--- START DATASET ---
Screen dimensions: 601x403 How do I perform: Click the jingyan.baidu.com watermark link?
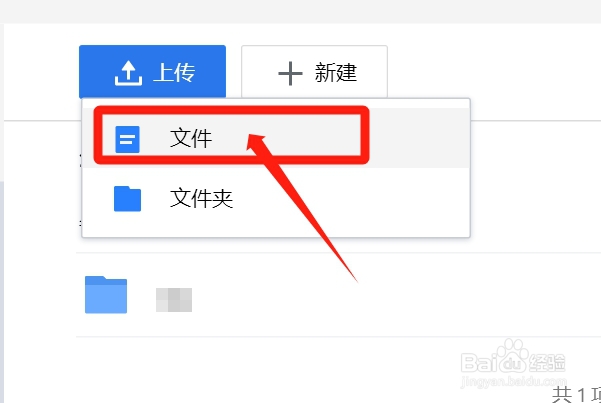pyautogui.click(x=514, y=382)
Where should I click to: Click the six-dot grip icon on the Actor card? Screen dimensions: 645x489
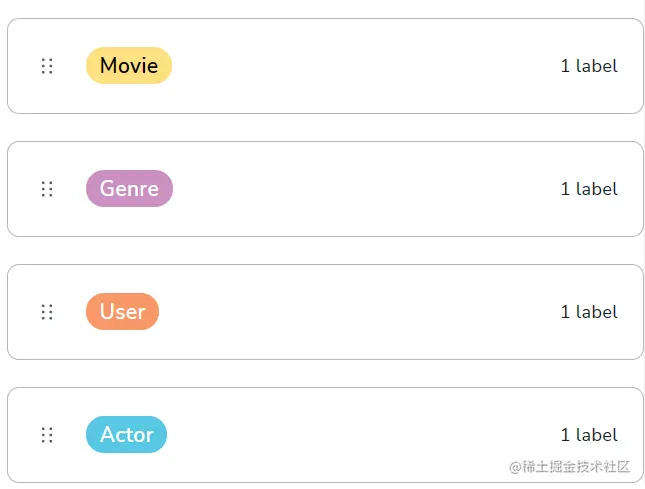(x=47, y=435)
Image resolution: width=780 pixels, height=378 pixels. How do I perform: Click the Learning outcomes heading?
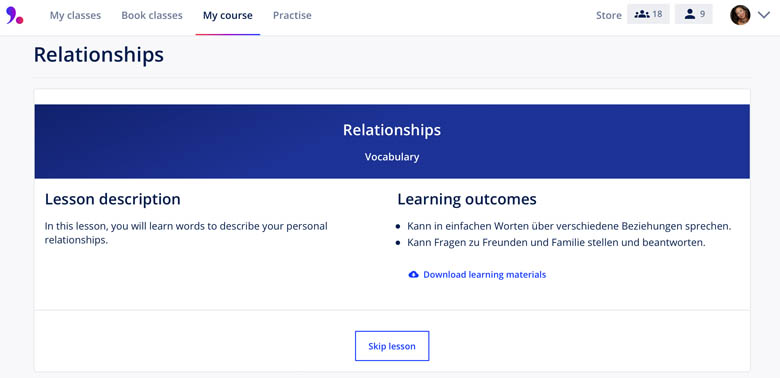(x=467, y=199)
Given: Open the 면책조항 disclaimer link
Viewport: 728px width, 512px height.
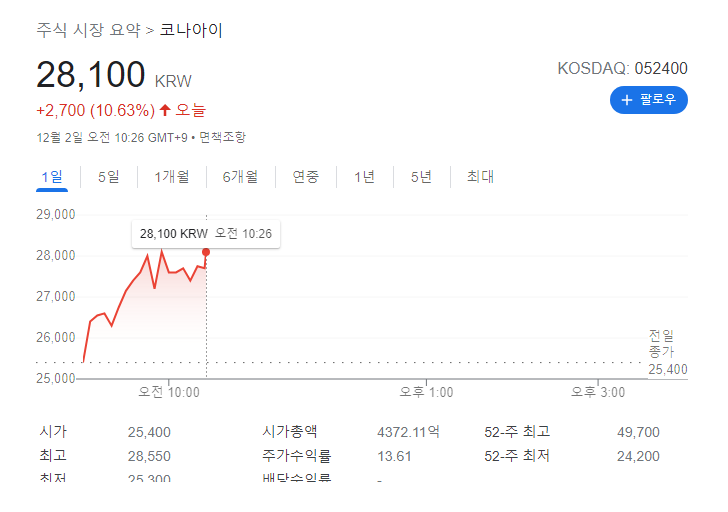Looking at the screenshot, I should (x=222, y=137).
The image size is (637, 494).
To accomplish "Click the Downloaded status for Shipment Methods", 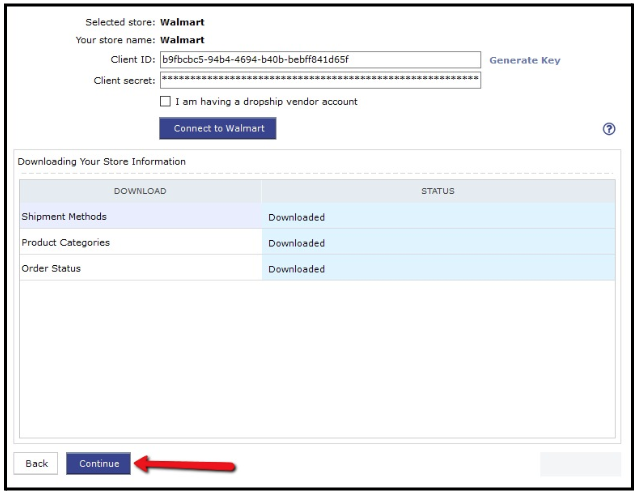I will 296,217.
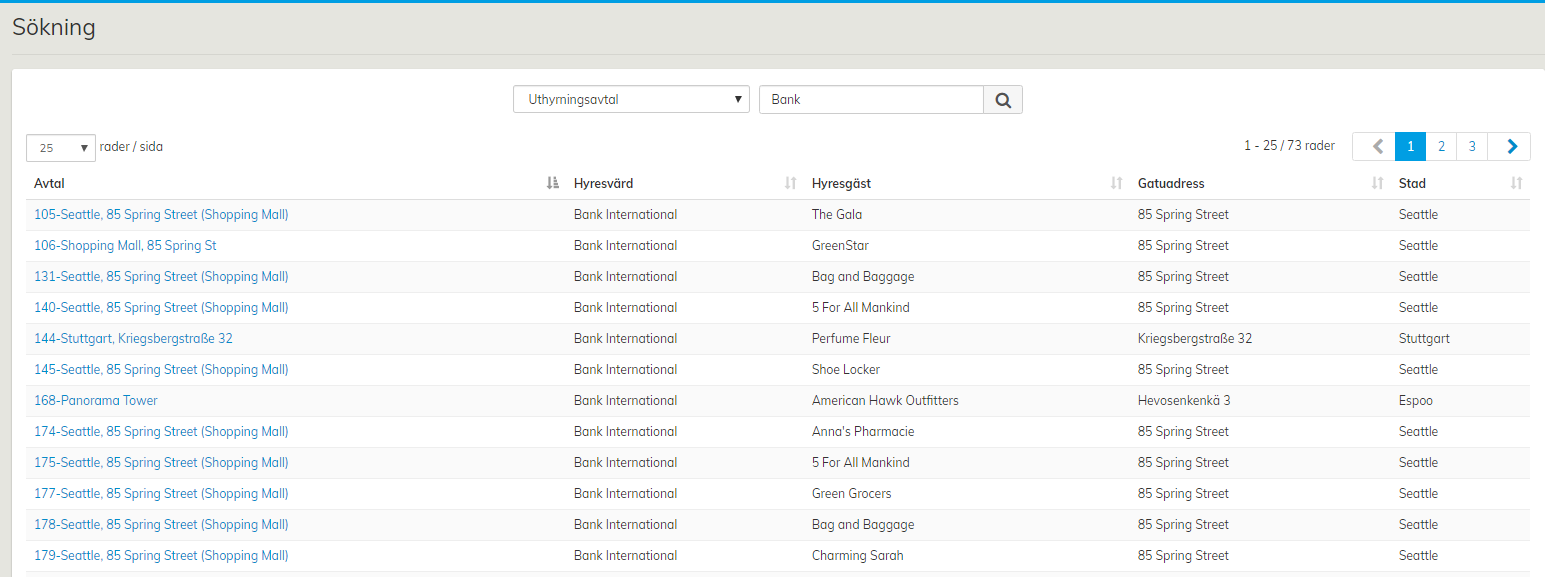Expand the 25 rows per page dropdown
The image size is (1545, 577).
[61, 147]
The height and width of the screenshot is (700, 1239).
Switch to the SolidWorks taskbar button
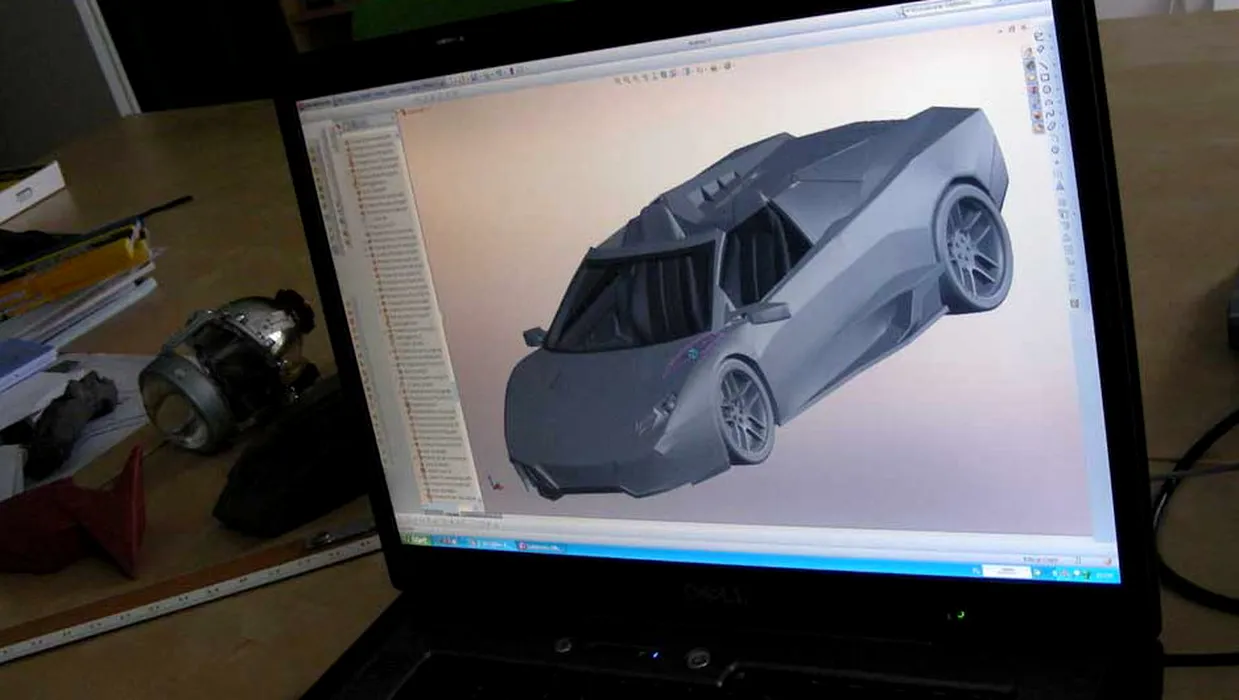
--- END DATASET ---
* [INSTRUCTIONS FOR THE TASK]:
Rewrite the data from its first line through the line containing "(x=47, y=435)", inclusive, swapping "Screen dimensions" for "Display size" and keeping everything else the same. Leave the pictures out of your answer.

* [SOLUTION BELOW]:
Display size: 601x403 How do I perform: Click the jingyan.baidu.com watermark link?
pyautogui.click(x=514, y=382)
Where should I click to: Click the six-dot grip icon on the Actor card? Display size: 645x489
(x=47, y=435)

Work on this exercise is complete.